The Sea, the Sea is a 1978 novel by Irish writer Iris Murdoch. It was the recipient of the 1978 Booker Prize.

== Plot ==
Charles Arrowby, a successful London theatre director, has decided to withdraw from the world and write his memoirs in a in a tower-like house by the sea. While there, he sees what he believes to be a sea monster and encounters his first love, Mary Hartley Fitch, whom he has not seen since his love affair with her as an adolescent. Although she is almost unrecognisable in old age, he becomes obsessed with her, idealising his former relationship with her and attempting to persuade her to elope with him.
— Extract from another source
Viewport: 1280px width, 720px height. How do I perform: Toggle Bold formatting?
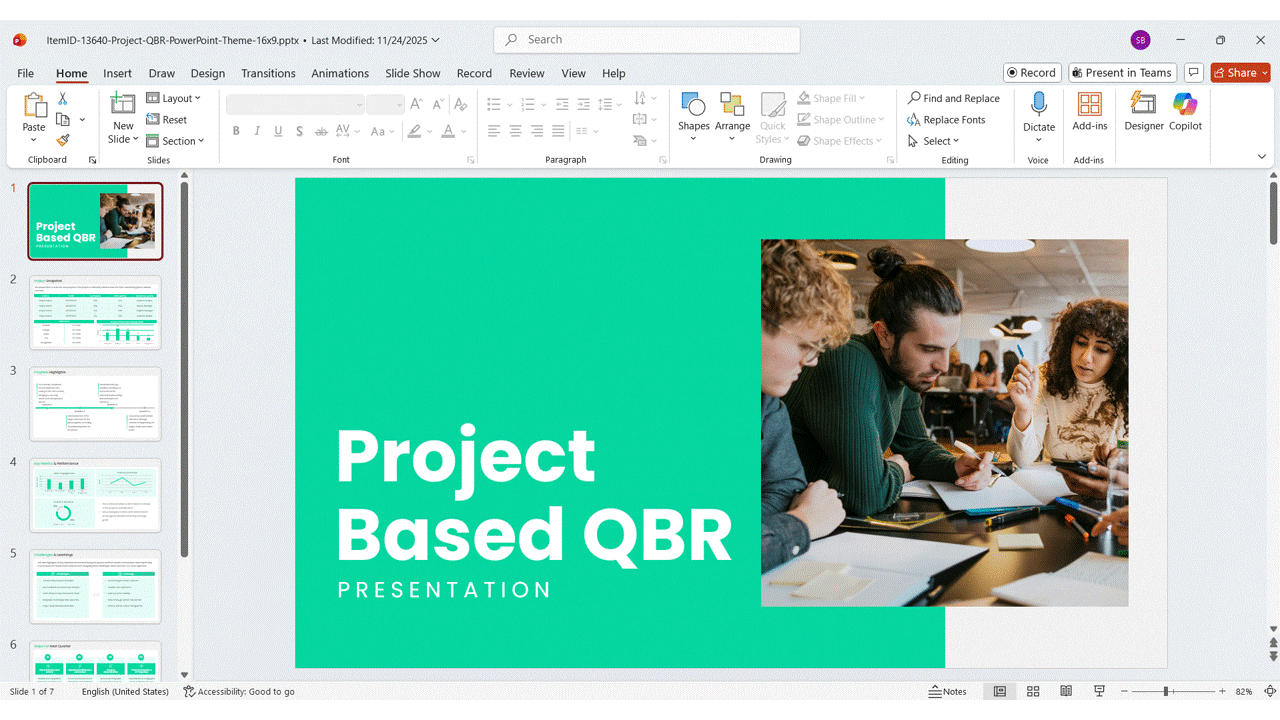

Arrowby stalks Mary (whom he calls by her childhood name "Hartley") and eventually kidnaps her, convinced that he is saving her from an abusive marriage. Meanwhile, Arrbowby is visited by a series of friends and ex-lovers from the theatre world as well as his cousin James, a retired intelligence officer with an interest in Eastern philosophy, who tries to convince him that he is acting egoistically. To win Hartley, Arrowby tries to forge a connection with her estranged adopted son Titus.
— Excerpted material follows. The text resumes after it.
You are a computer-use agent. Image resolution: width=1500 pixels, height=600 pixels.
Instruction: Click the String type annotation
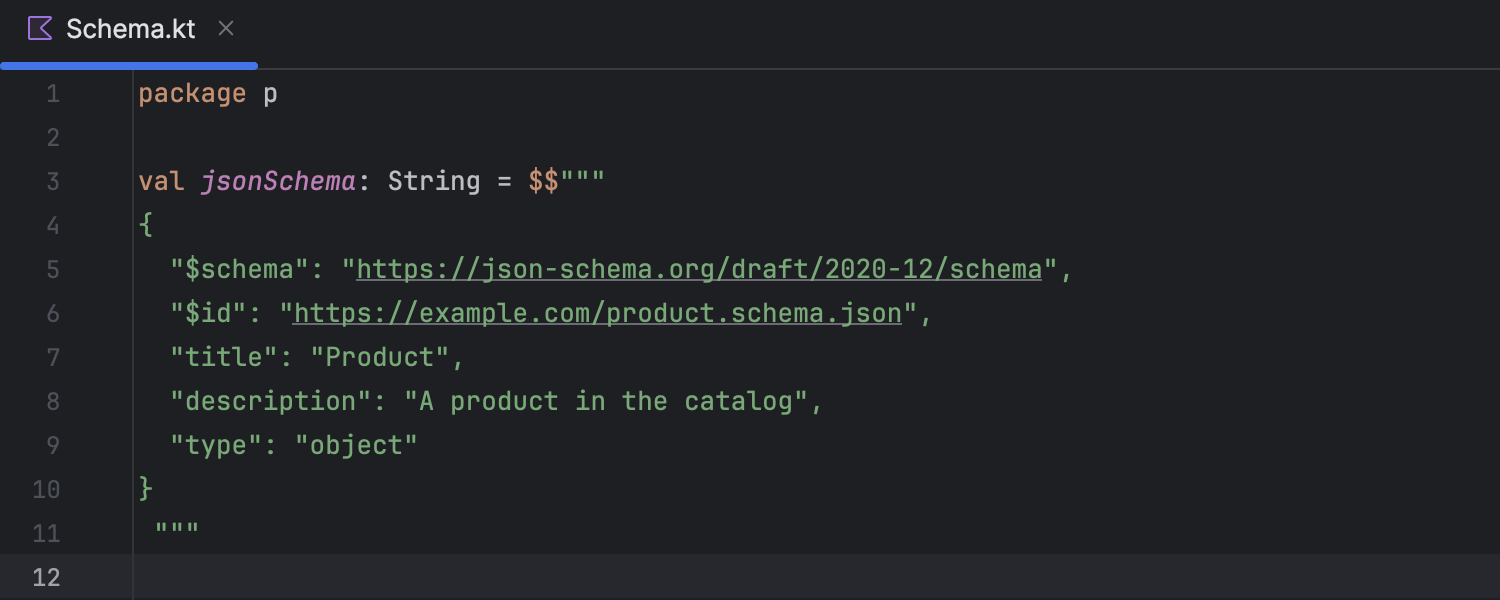tap(434, 181)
Events escalate after Arrowby releases Hartley: he is pushed from behind into a dangerous pool called Minn's Cauldron, but is saved by James. The effort leaves James too weak to rescue Titus, who drowns in the ocean. Over tea, Hartley and her husband inform Arrbowby that they are moving to Australia. In a postscript, Charles narrates the fates of his cousin and his friends from the theatre.

== Title ==

Iris Murdoch's biographer Peter J. Conradi gives Xenophon as the ultimate source of the title. According to Xenophon's Anabasis, "The Sea! The Sea!" (Thalatta! Thalatta!) was the shout of exultation given by the 10,000 Greeks escaping from a battle in Persia in 401 BC when they caught sight of the Black Sea from Mount Theches in Trebizond and realised they were saved from death. Conradi states that the direct source of the title is Paul Valéry's poem Le Cimetière Marin (The Graveyard by the Sea). A line in the poem's first stanza quotes the Greeks' shouts: "La mer, la mer, toujours recommencée" (the sea, the sea, forever restarting). Murdoch refers to the poem in several of her books, and this stanza appears in full at the end of chapter 4 in her 1963 novel The Unicorn.

== Dedication ==

The work is dedicated to the archaeologist and academic Rosemary Cramp, to whom Murdoch was tutor at St Anne's.

== Adaptations ==

A four-part adaptation of The Sea, the Sea by Richard Crane, directed by Faynia Williams appeared as the Classic Serial on BBC Radio 3 in 1993. The actors included John Wood as Charles Arrowby, Joyce Redman as Hartley Fitch, with Siân Phillips, Sam Crane & Peter Kelly. Episode 3 included an interview with Iris Murdoch.

A two-part adaptation of The Sea, the Sea by Robin Brooks appeared on BBC Radio 4 in August 2015. The actors included Jeremy Irons as Charles Arrowby, Maggie Steed as Hartley Fitch, and Simon Williams as James Arrowby.

== Awards ==

The book won Murdoch the 1978 Booker Prize. In 2022, the novel was included on the "Big Jubilee Read" list of 70 books by Commonwealth authors, selected to celebrate the Platinum Jubilee of Elizabeth II.